Tras decir esto recordó una discusión reciente en la clase de Ecología. Apresurada sacó
de su mochila un libro de Biología y buscó en el índice «Darwin: evolución y selección
natural». Llegó a la página 20 y señaló para Matías el axioma número uno: «Entre miembros
de una especie dada ocurren diferencias hereditarias. Algunas de estas variaciones aumentan
las posibilidades de sobrevivir, mientras que otras las disminuyen».
—¡Exacto! —respondió Matías—. De acuerdo a lo que Darwin dijo, el cáncer no
aparece por voluntad de la vida, por castigo de Dios ni por rencores guardados; ha sido parte
de nuestra evolución como especie.
—¡Momento! —expresó Ana tratando de frenar las afirmaciones de Matías—. Si el
cáncer ha evolucionado junto con la especie, ¿por qué no se ha desarrollado un mecanismo
que lo controle? Más bien parece que día a día gana terreno. ¿Para qué existe el cáncer?

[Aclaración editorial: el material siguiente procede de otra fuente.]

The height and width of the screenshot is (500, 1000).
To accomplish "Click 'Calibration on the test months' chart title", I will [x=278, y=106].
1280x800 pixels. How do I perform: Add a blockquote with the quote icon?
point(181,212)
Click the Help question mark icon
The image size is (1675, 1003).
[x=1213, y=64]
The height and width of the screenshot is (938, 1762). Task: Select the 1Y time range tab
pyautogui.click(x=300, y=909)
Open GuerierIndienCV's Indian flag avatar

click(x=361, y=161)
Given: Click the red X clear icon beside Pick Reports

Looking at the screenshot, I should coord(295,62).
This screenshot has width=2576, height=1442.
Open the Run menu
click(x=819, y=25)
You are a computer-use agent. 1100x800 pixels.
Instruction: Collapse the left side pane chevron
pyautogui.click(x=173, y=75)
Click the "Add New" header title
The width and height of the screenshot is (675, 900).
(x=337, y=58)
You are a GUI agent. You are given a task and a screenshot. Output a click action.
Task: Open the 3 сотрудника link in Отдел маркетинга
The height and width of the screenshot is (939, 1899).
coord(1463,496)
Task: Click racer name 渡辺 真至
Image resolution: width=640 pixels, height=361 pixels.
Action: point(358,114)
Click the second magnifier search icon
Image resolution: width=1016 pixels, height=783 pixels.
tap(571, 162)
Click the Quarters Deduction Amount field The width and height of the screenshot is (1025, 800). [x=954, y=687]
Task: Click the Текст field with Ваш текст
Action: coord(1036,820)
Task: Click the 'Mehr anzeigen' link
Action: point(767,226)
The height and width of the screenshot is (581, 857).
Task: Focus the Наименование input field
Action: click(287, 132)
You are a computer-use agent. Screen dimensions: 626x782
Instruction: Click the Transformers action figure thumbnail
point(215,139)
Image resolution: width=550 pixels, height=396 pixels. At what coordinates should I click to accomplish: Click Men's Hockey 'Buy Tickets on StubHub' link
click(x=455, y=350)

—¿¡Como de que «para qué»!? —preguntó Matías sorprendido.
Ana no aclaró su pregunta y cuestionó de nuevo:
—¿Por qué la humanidad debe seguir padeciendo esa maldita enfermedad de todos los
tiempos?
Matías se colgó a la espalda su mochila desteñida:
—Desafortunadamente no lo sé. Constituye un misterio que hoy es motivo de muchas
investigaciones científicas.
Y, mientras pensaba que Ana mantenía una postura antidarwiniana sobre la vida,
agregó irónico:
—Roguemos porque pronto se pueda descifrar.